History professor Seth Cotlar has been selected to participate in a seminar sponsored by the Council of Independent Colleges on Slave Narratives this June.
Cotlar is one of 27 faculty members chosen from nearly 100 nominees to gather at Yale University for the collaborative discussion.
According to the Council’s website, “The seminar will use the slave narratives, as well as some other assigned secondary reading, to comprehend the lived experience of slaves themselves in the transition from bondage to freedom.”
Cotlar says he is eager to learn from fellow historians and professors.
“It’s a great opportunity to pick up ideas from other professors and historians, whether it be texts they use, questions they ask, assignments they teach or projects they’ve done with students,” Cotlar says.
“People often approach teaching the same subject in really different ways, so I think that will be valuable for me to learn from other folks who are there.”
Yale history professor David Blight, one of the top scholars on American slavery, will lead the seminar.

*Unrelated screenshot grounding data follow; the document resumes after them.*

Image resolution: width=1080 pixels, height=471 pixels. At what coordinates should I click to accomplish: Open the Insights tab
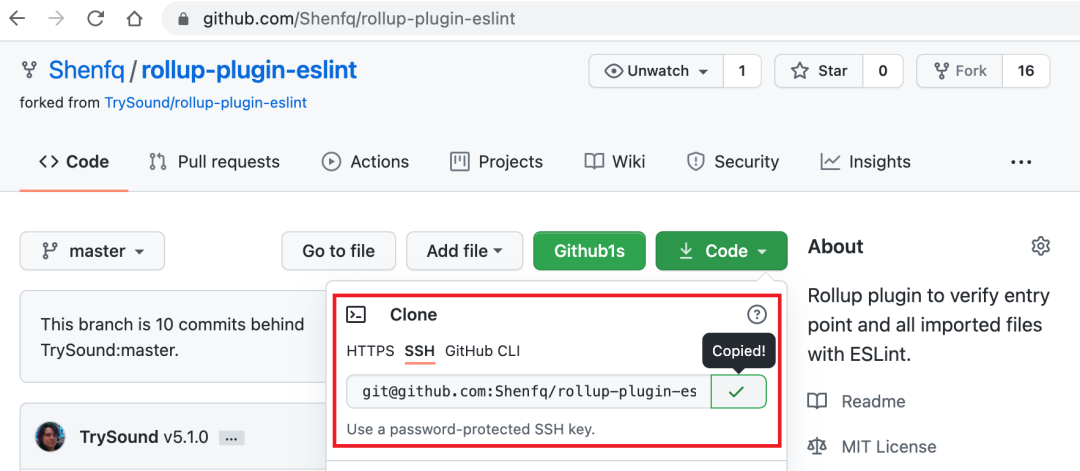pyautogui.click(x=865, y=162)
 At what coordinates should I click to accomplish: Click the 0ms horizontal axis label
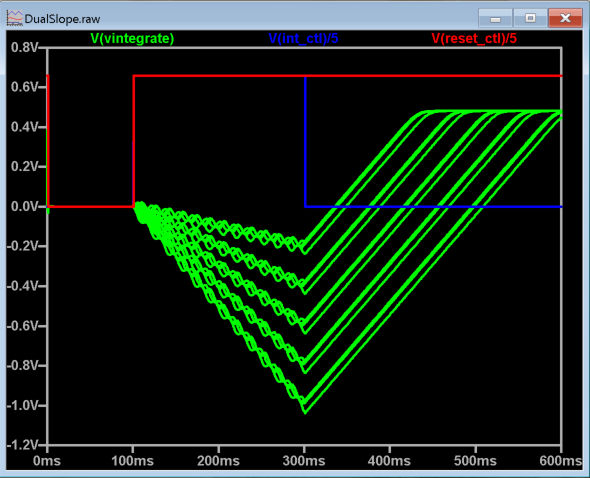[x=47, y=461]
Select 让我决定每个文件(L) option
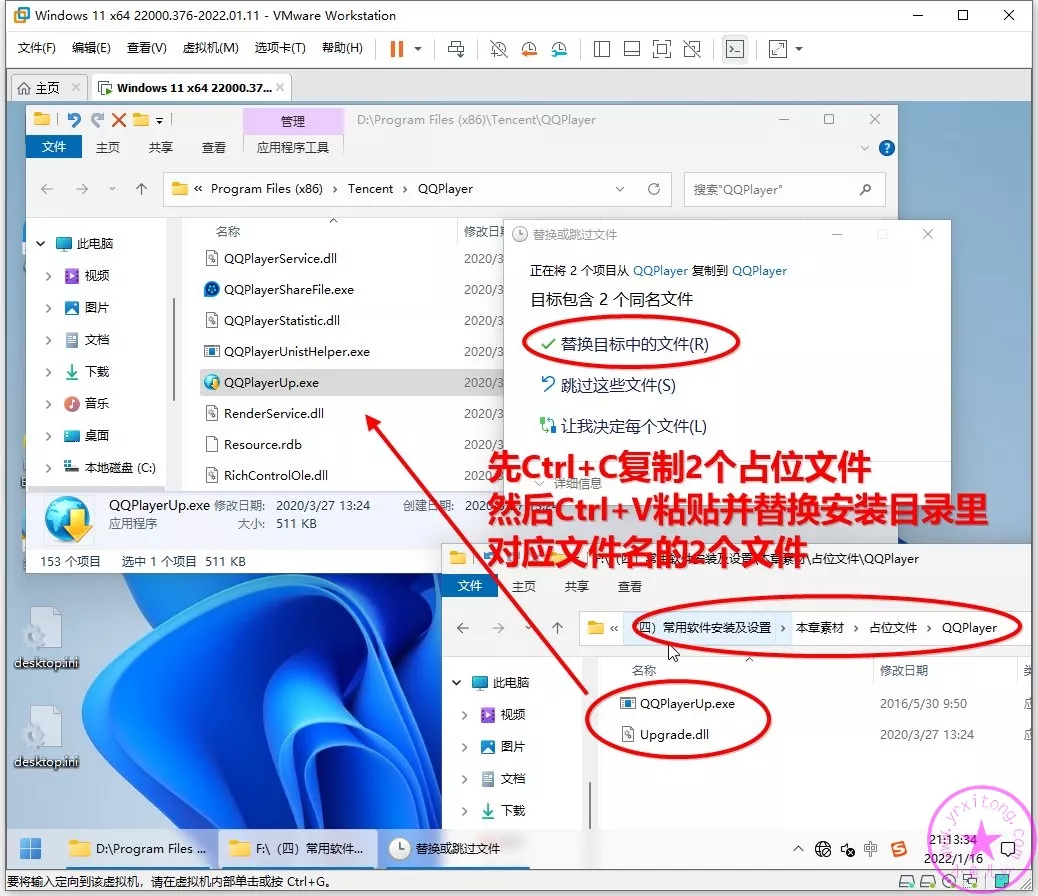Viewport: 1038px width, 896px height. point(633,426)
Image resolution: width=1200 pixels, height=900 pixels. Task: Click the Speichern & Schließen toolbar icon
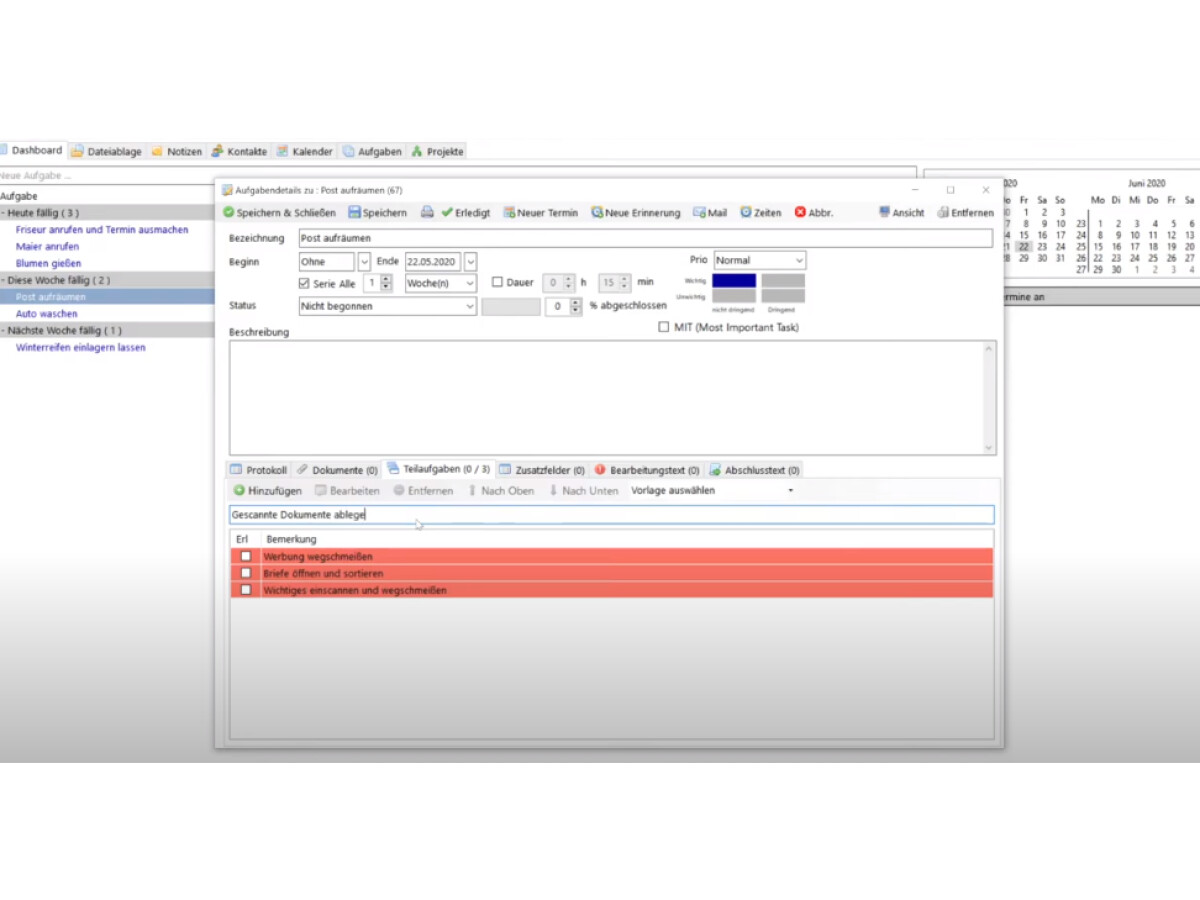[229, 213]
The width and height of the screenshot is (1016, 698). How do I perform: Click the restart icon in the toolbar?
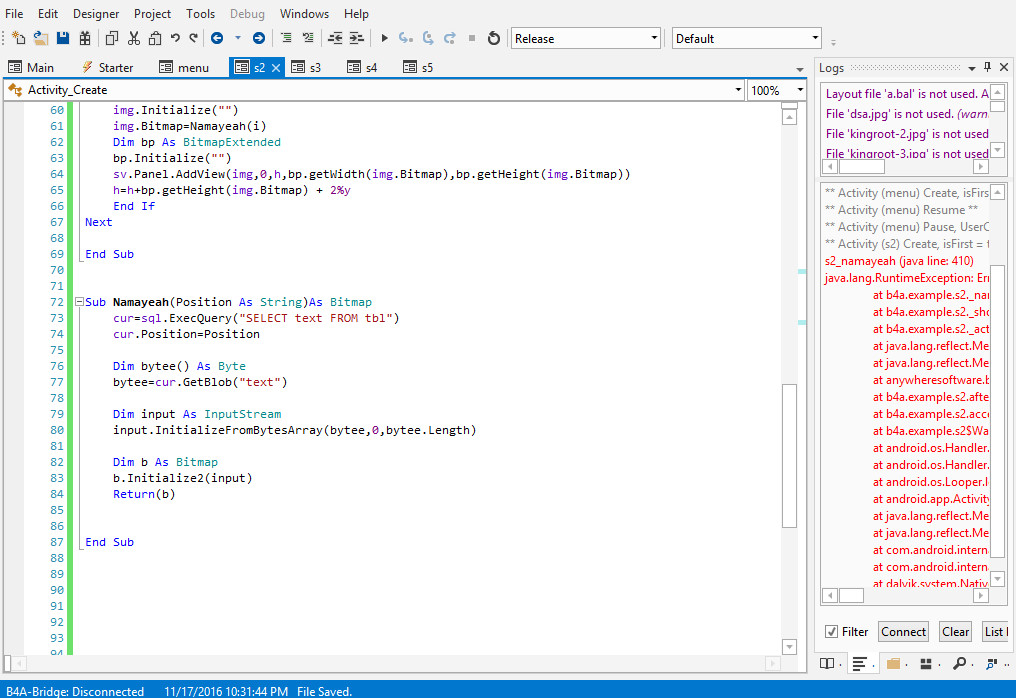pyautogui.click(x=493, y=38)
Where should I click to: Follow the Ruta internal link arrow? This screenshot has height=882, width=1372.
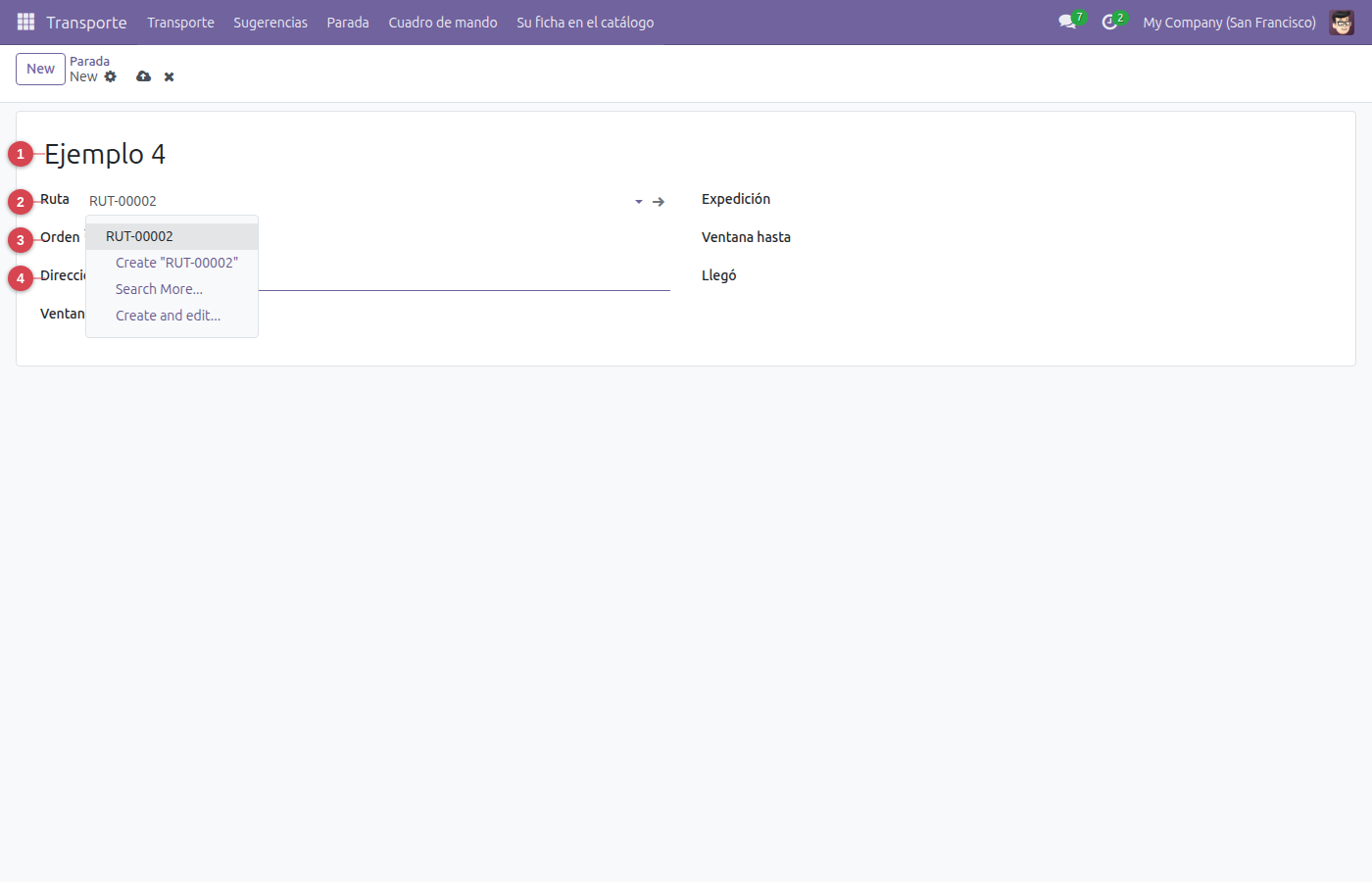tap(659, 201)
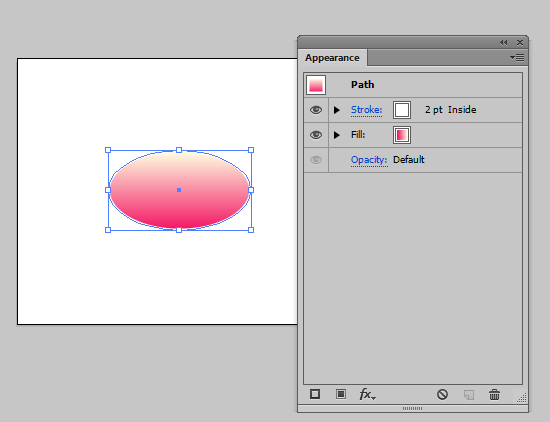Toggle the Fill visibility eye
Image resolution: width=550 pixels, height=422 pixels.
(x=316, y=135)
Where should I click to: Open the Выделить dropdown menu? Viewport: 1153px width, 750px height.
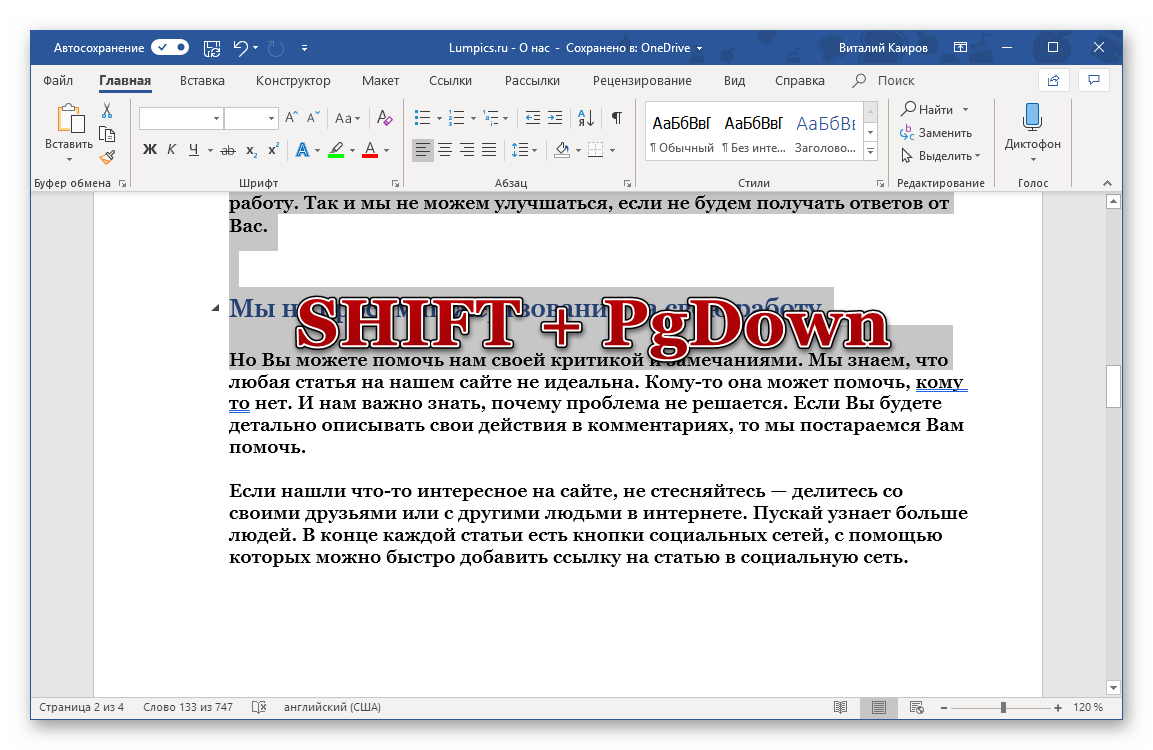point(941,156)
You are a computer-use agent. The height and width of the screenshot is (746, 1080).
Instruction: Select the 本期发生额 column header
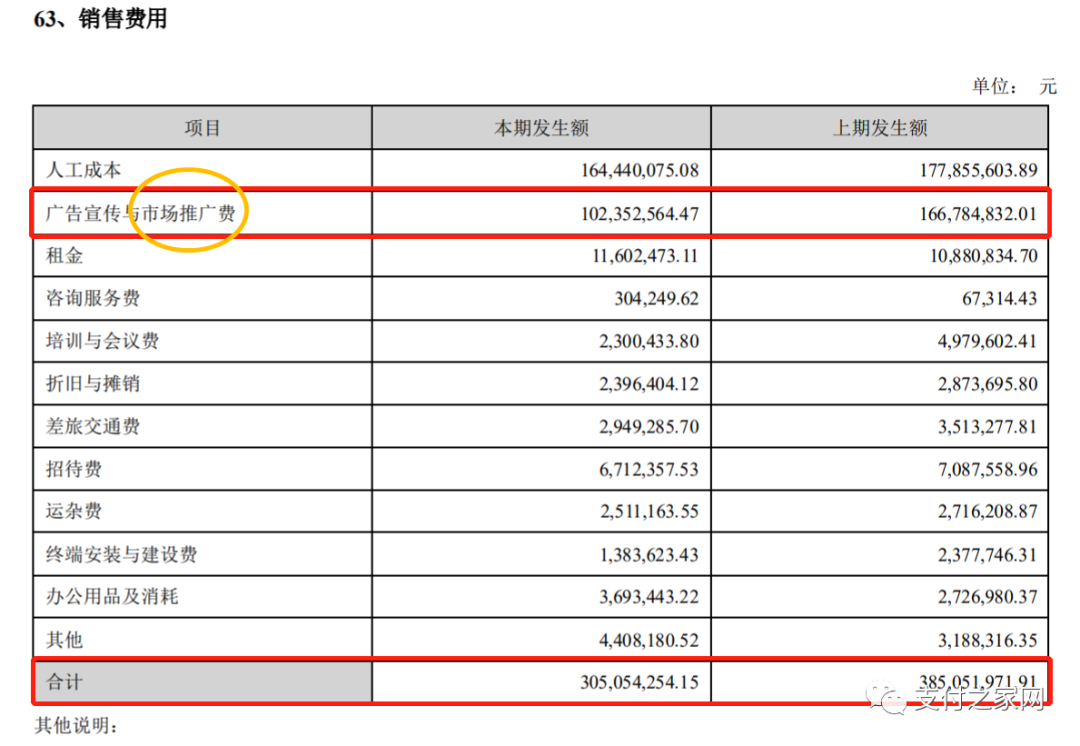(541, 128)
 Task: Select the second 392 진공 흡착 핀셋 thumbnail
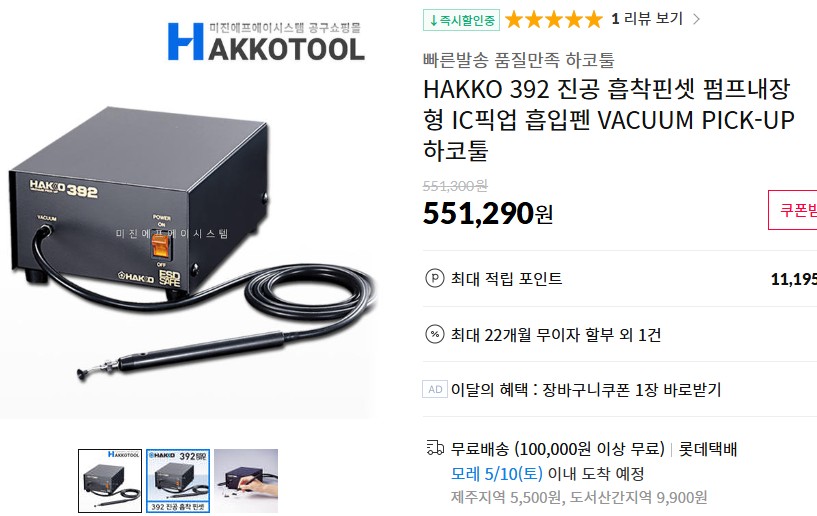pos(178,481)
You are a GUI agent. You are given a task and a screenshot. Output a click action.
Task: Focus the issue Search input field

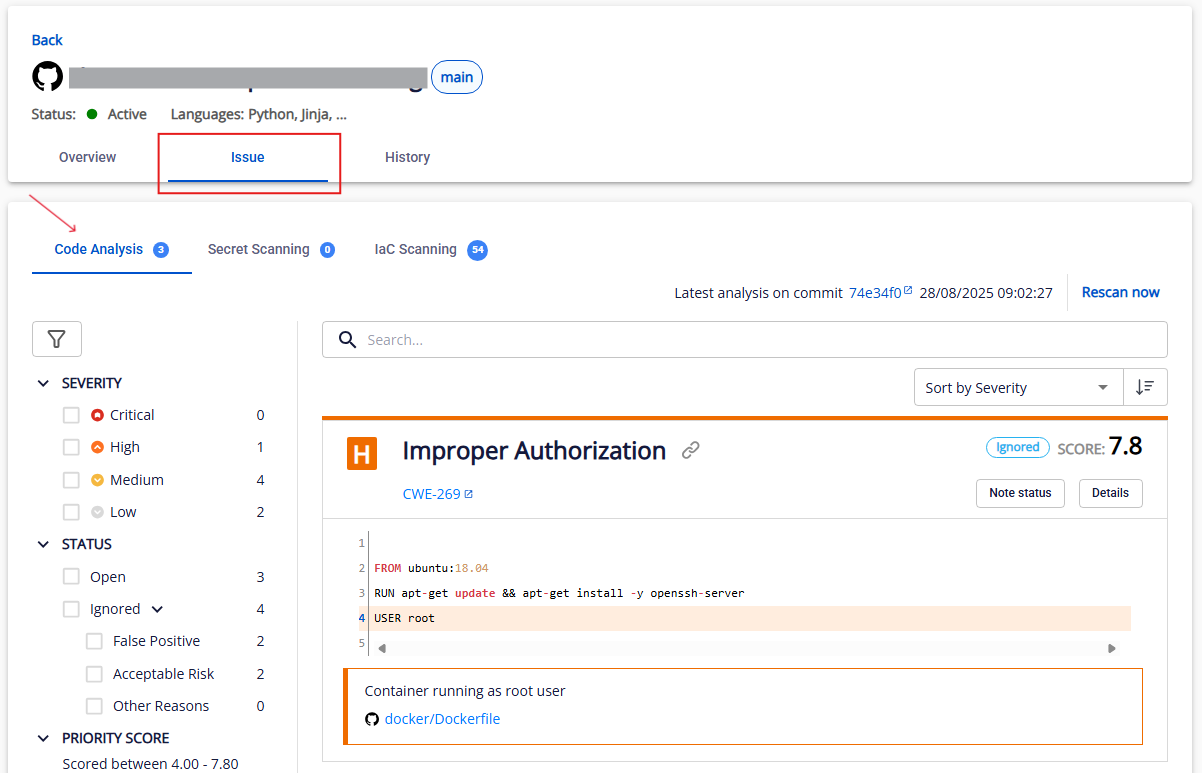pyautogui.click(x=760, y=340)
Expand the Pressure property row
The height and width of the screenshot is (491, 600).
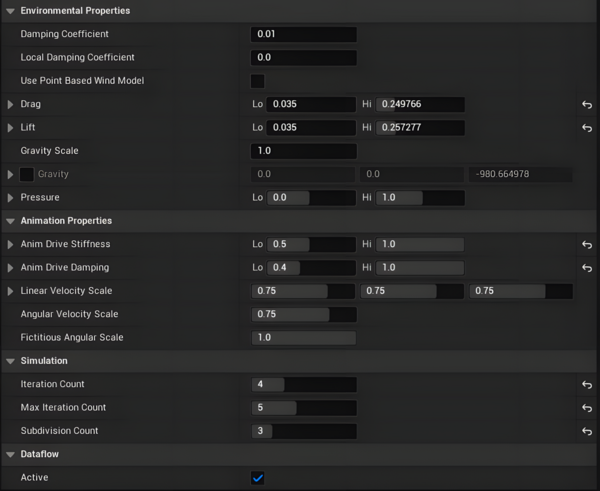11,198
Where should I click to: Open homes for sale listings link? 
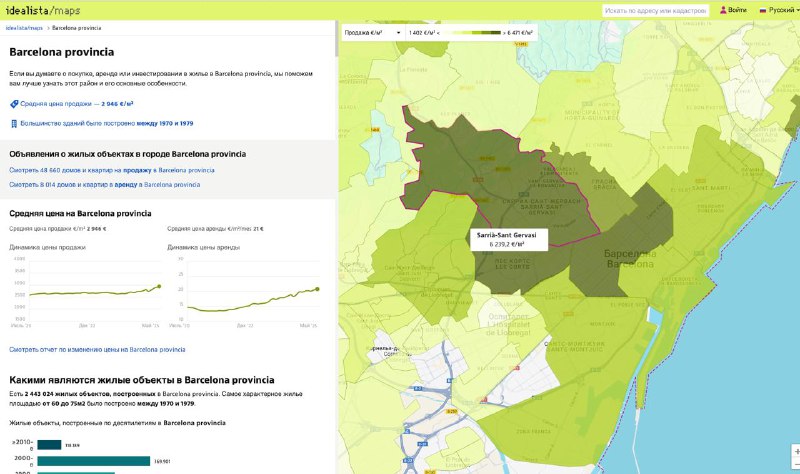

“Blight is a phenomenal historian and has written a number of really important books on the topic,” Cotlar says. “It’s like a chance to go back to school as a student with someone who is probably one of the world’s leading thinkers and experts on the topic.”
Working with notable scholars will help Cotlar generate new ideas and resources for his own classes, he says.
“Just this past year, I taught for the first time a history course on the experience of enslavement in the 19th century U.S.,” Cotlar says. “It was oriented around primary sources and reading slave narratives and interviews with formerly enslaved people. I think this seminar will enable me to add new things to that class and refine it.”
Some of the seminar attendees also work with students to contribute to digital history archives, and Cotlar says he hopes to engage Willamette students in that process.
“The students in the experience of enslavement class write extended research papers, and there are many ongoing research projects that students here could get involved with,” Cotlar says. “A lot of work has been done to build the archive of African American history over the past 30 or 40 years, but there’s still a lot to do.”
Cotlar will be on sabbatical next year, during which time he will be working on his second monograph. Cotlar’s first book, “Tom Paine's America: The Rise and Fall of Trans-Atlantic Radicalism in the Early Republic,” won the Best First Book Prize from the Society for Historians of the Early American Republic. His second book will explore the cultural history of nostalgia in modernizing America and the disruptive impact the internal slave trade had on the lives of enslaved people in the 19th century.
“Part of that book draws on slave narratives as its source base,” Cotlar says. “So this seminar will give me a chance to really think carefully about how I want to use those sources.”